### Exercise directions
The entries that follow include a run beginning at the line with "Task: Enable Require Attention for Face ID" and ending at the line with "535x392 pixels."; restate that run word for word and leave the rest out.
*** Opening Source material ***
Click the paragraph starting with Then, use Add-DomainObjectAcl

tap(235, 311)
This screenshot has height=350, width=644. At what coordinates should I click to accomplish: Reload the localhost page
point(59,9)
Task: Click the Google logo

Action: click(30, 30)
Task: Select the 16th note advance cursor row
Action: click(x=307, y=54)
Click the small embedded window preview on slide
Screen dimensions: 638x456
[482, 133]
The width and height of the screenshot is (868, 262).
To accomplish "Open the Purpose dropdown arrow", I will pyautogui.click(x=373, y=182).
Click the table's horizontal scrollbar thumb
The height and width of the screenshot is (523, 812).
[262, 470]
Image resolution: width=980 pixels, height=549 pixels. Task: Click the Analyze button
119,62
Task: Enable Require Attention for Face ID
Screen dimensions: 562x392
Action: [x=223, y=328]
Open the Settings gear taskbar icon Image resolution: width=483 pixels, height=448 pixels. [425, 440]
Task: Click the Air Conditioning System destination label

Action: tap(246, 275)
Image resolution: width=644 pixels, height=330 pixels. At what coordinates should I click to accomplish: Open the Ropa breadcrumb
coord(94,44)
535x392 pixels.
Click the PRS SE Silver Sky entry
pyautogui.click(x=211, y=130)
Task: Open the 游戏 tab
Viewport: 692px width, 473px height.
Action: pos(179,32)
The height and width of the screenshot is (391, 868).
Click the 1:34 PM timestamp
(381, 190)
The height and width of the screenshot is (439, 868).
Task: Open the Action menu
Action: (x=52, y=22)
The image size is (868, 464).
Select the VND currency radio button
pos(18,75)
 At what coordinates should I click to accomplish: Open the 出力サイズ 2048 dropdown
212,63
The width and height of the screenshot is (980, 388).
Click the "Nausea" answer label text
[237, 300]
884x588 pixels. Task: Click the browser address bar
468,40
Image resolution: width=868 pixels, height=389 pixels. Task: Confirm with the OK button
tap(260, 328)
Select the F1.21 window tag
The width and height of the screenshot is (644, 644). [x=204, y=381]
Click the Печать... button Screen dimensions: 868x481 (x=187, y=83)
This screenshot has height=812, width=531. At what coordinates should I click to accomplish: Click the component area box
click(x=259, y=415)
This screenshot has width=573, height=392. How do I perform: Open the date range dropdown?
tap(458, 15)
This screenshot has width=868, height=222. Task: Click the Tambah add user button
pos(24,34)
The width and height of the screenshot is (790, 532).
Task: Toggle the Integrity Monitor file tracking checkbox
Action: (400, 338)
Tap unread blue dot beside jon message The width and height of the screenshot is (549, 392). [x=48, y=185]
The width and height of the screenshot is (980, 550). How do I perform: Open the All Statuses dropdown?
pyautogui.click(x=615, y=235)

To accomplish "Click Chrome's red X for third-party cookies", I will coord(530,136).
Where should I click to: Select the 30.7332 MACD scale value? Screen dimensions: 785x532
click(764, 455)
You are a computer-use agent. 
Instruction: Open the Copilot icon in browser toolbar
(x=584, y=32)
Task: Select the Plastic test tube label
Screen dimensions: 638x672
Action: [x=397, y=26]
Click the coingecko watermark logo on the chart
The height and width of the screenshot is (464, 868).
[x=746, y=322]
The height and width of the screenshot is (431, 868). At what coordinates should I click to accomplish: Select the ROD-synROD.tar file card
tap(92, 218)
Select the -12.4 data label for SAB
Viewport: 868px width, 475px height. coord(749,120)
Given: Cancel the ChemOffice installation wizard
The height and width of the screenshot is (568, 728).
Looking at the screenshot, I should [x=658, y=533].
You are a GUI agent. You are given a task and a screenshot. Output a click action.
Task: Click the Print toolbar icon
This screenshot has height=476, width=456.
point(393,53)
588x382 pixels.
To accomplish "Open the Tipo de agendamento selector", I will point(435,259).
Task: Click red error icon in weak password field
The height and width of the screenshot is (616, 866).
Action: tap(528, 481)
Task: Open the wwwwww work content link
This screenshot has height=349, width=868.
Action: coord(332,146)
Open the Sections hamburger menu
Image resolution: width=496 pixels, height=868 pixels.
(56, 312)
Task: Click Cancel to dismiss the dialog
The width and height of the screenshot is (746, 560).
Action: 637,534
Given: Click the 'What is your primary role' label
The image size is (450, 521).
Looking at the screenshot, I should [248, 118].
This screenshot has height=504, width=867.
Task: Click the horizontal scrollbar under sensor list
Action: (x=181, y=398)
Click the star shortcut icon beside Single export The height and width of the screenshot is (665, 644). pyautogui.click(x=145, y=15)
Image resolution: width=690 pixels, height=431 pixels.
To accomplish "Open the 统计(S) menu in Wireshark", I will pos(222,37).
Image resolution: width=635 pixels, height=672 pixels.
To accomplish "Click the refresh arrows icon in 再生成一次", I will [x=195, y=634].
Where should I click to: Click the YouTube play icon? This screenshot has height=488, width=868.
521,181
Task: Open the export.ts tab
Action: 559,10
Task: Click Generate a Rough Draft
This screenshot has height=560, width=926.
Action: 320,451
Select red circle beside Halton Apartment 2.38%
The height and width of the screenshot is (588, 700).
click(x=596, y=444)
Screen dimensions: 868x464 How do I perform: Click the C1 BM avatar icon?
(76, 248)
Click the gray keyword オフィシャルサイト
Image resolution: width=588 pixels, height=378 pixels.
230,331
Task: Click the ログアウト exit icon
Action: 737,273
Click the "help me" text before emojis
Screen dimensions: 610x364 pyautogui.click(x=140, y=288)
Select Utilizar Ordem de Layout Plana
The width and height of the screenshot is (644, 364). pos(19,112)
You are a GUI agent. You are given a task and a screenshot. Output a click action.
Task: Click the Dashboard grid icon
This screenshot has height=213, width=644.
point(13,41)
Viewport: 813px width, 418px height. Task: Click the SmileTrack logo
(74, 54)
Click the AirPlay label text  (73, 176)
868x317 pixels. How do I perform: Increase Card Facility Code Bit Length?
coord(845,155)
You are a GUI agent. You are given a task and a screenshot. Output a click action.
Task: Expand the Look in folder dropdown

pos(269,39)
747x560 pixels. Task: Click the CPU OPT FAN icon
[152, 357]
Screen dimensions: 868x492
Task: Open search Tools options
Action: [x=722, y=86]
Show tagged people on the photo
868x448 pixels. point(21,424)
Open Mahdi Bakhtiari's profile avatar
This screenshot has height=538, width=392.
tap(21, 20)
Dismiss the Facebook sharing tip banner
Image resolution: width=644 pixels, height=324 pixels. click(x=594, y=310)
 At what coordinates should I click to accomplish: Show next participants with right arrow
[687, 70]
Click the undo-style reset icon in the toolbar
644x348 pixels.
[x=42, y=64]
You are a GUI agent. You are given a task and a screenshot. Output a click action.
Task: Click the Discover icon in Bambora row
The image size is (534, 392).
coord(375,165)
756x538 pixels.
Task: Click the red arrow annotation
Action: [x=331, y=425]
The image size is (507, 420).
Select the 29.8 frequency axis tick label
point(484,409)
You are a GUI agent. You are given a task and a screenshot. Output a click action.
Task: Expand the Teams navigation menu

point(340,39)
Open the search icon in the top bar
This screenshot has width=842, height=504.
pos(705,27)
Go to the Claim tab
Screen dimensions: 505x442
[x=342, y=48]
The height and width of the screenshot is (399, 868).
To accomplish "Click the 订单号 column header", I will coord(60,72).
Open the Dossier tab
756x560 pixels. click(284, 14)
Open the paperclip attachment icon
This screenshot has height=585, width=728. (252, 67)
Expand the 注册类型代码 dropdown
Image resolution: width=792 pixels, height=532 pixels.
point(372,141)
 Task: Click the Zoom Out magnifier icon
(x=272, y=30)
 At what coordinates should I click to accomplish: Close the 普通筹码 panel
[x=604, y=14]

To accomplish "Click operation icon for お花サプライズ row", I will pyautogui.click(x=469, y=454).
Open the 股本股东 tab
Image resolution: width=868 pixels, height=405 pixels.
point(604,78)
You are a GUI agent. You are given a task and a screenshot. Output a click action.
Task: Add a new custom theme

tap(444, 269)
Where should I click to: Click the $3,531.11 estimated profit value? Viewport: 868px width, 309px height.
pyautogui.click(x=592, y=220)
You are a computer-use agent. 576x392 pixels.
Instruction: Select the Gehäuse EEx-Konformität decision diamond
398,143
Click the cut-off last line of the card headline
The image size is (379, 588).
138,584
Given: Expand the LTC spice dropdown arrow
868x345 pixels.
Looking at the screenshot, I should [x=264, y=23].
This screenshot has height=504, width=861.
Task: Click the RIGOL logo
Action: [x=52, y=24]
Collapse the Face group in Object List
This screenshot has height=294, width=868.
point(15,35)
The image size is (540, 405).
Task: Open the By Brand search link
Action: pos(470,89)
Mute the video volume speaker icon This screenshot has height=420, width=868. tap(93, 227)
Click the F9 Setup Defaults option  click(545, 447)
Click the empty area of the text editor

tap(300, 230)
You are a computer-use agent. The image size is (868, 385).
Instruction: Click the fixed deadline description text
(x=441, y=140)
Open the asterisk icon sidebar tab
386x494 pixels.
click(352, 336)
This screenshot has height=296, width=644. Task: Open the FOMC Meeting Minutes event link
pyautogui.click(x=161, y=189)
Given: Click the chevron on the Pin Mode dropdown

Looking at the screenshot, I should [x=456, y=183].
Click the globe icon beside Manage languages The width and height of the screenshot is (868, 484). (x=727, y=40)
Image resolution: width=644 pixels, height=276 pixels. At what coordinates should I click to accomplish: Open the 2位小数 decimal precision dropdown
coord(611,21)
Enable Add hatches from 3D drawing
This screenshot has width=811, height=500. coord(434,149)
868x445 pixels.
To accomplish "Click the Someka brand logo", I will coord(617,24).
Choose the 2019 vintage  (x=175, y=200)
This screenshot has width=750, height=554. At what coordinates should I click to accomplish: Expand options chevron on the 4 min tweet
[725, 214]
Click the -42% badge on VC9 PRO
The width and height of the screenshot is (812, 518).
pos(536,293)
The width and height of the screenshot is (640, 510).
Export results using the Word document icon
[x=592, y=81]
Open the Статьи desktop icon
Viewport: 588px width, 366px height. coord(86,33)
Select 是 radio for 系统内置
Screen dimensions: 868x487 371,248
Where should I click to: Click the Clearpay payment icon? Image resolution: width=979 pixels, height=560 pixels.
*** Closing Source material ***
### Written response
Task: Enable Require Attention for Face ID
Screen dimensions: 562x392
Action: [x=223, y=328]
Open the Settings gear taskbar icon Image resolution: width=483 pixels, height=448 pixels. [425, 440]
Task: Click the Air Conditioning System destination label

Action: tap(246, 275)
Image resolution: width=644 pixels, height=330 pixels. At what coordinates should I click to accomplish: Open the Ropa breadcrumb
coord(94,44)
535x392 pixels.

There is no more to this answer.